From this stage, activities started to unfold at dizzying heights. NEC remained adamant. Its lawyer went to Court of Appeal, Kaduna, armed with the full result which it filed along with its notice of appeal.
Sensing that the full result had been filed at the Court of Appeal, the Babangida government quickly announced the cancellation of the whole election process, blaming it on the need to save the judiciary from embarrassment!
Prior to this decision, following the order of Justice Ikpeme stopping the election, there were series of counter court orders ordering NEC to proceed with the election.
One of such cases was the one filed at the Lagos High Court before Justice Moshood Olugbani.
The Plaintiffs, Mr. Sumbo Onitiri and Mr. Richard Adejumo in suit No. LD/1757/93 sought for an order of mandamus to compel NEC to conduct the election on June 12.
This order was granted by Justice Olugbani who held:
“I have examined the provision of Section 19 (1) of Decree 13 of 1993…..after considering the contents of the whole Decree, the most important function of the National Electoral Commission is the conduct of the Presidential Election which the Decree imposes an obligation on the commission to do…..The court is aware of the fact that the effect of non-holding of elections on the 12th day of June 1993 may bring about the breakdown of law and order and disaster to the Great country called Nigeria.”

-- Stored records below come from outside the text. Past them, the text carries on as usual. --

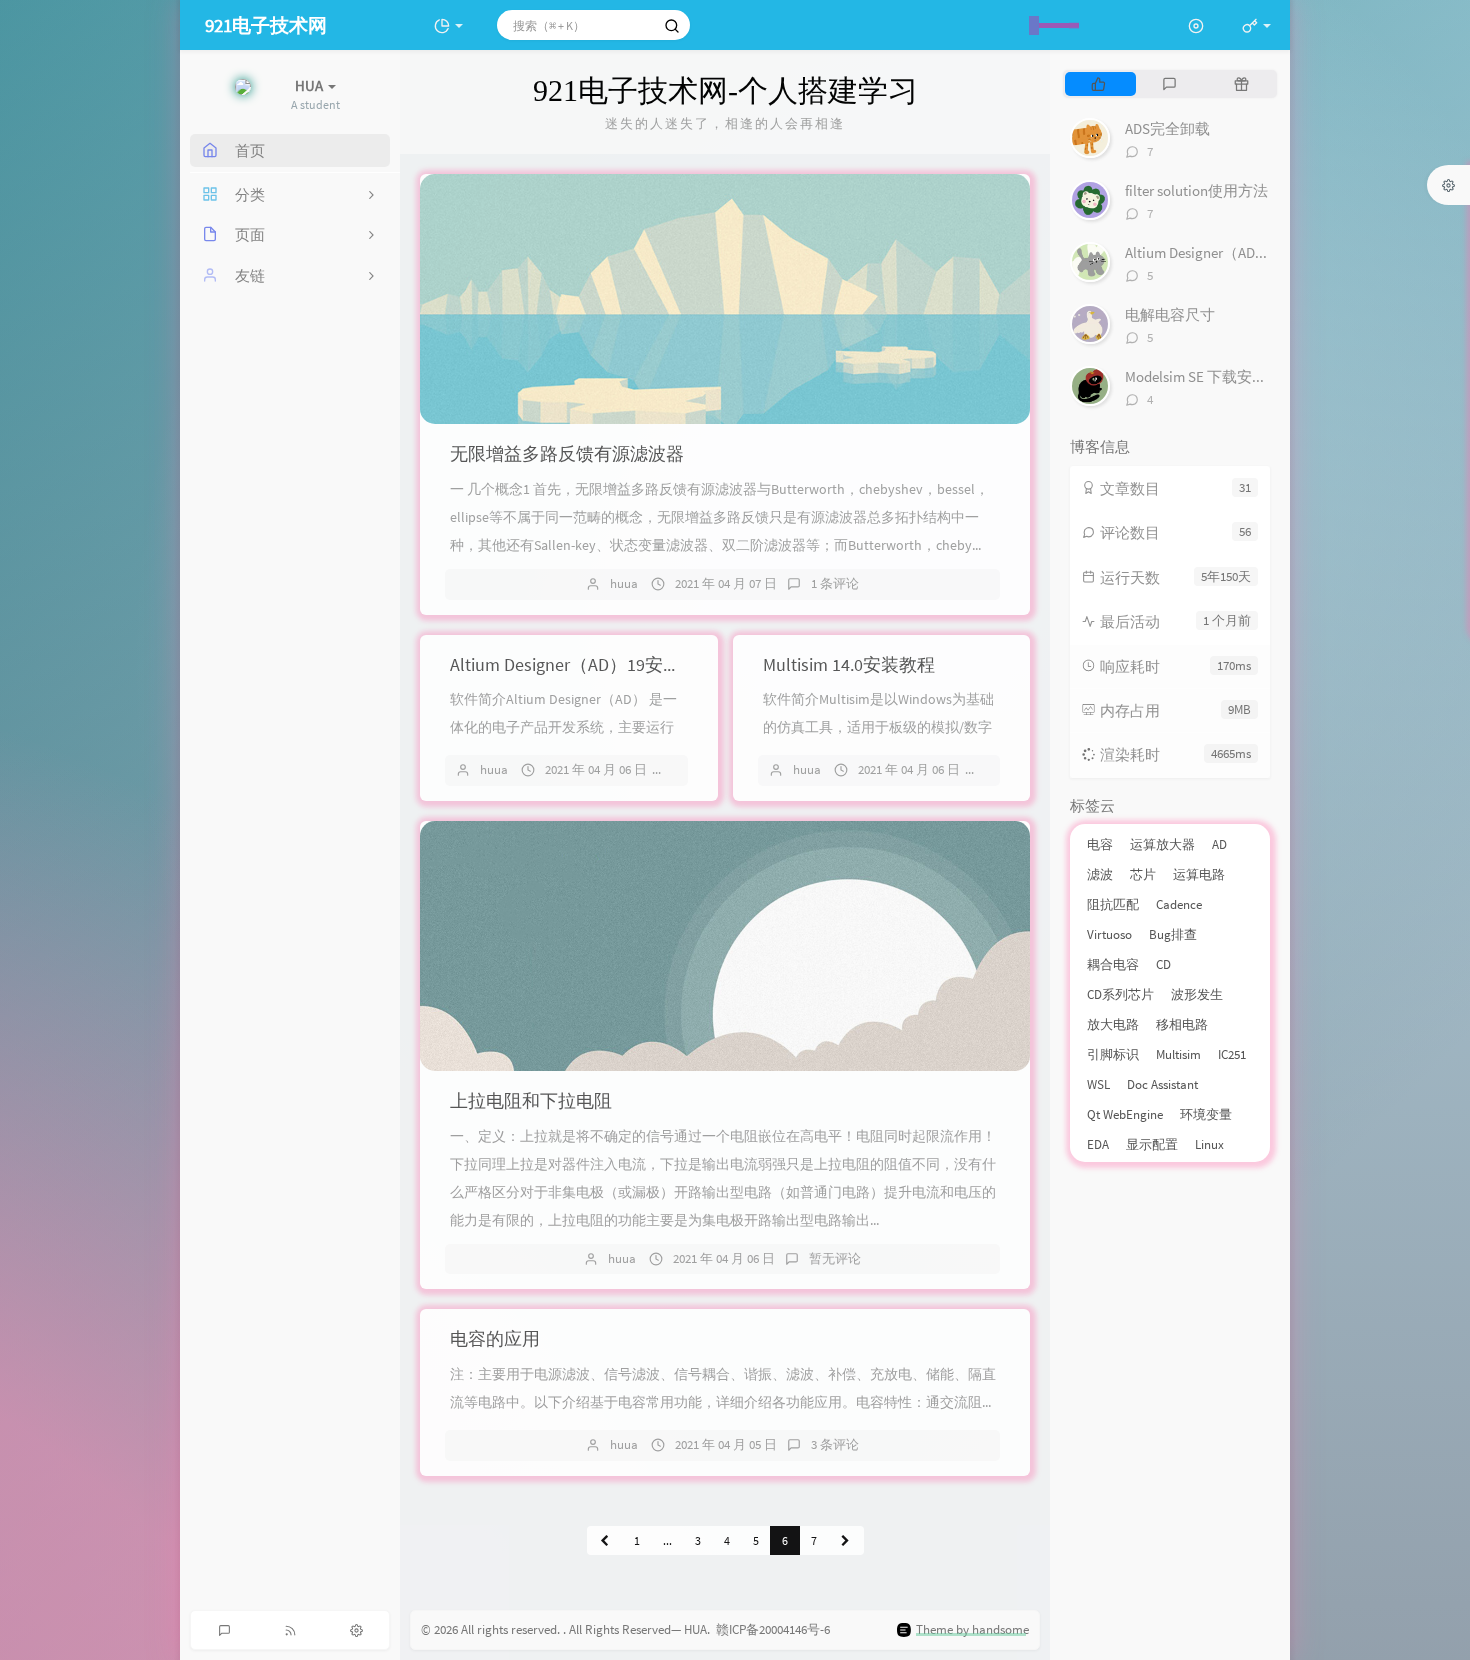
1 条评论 (835, 583)
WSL (1098, 1084)
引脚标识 (1113, 1054)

Meanwhile, legal fireworks were ignited at various courts in the country following the halting of the announcement of further results by Justice Saleh.
In Benin, a member of the then Bendel State House of Assembly, Mr. Matthew Egbadon also went to a Benin High Court, seeking for an order that NEC be compelled to release all the results of the presidential election.

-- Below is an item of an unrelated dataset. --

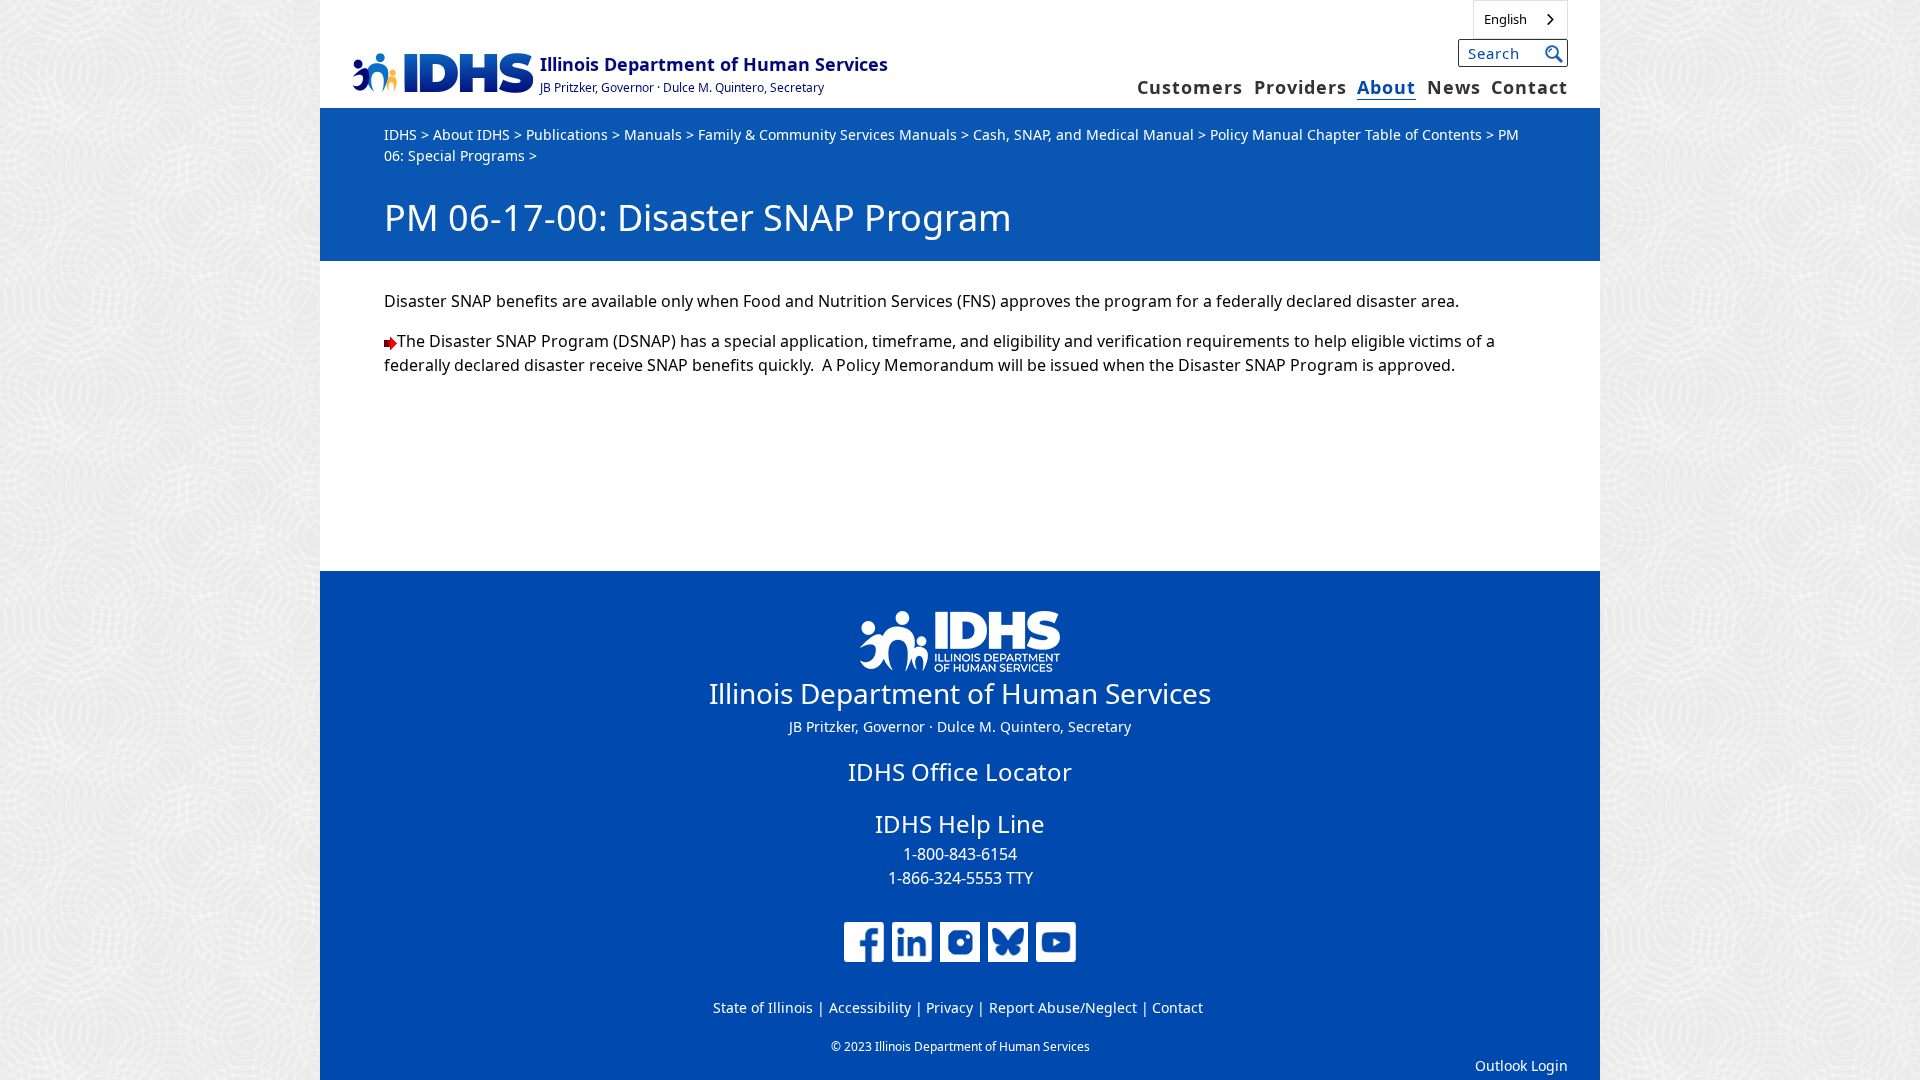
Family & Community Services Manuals (827, 134)
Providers (1300, 87)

In his 26 paragraph affidavit, Mr. Egbadon stated that “If this application is not granted, I will suffer irreparable damage and mischief which cannot be compensated adequately or sufficiently by way of monetary damages as the Defendants’ acts will prejudice the chances of my party SDP (and invariably myself) in the political fortunes of the Third Republic.”
In his ruling on June 16, 1993, Justice J.O. Sadoh of Benin High Court made an interim order of injunction “restraining the first, second and third Defendant’s (NEC, Prof. Humphrey Nwosu and Chief Electoral Officer of the Federation respectively) from further withholding, neglecting or refusing to release the authentic results of the presidential election conducted on June 12, 1993 in respect of the following 16 states…” pending the determination of the motion on notice filed simultaneously with this application.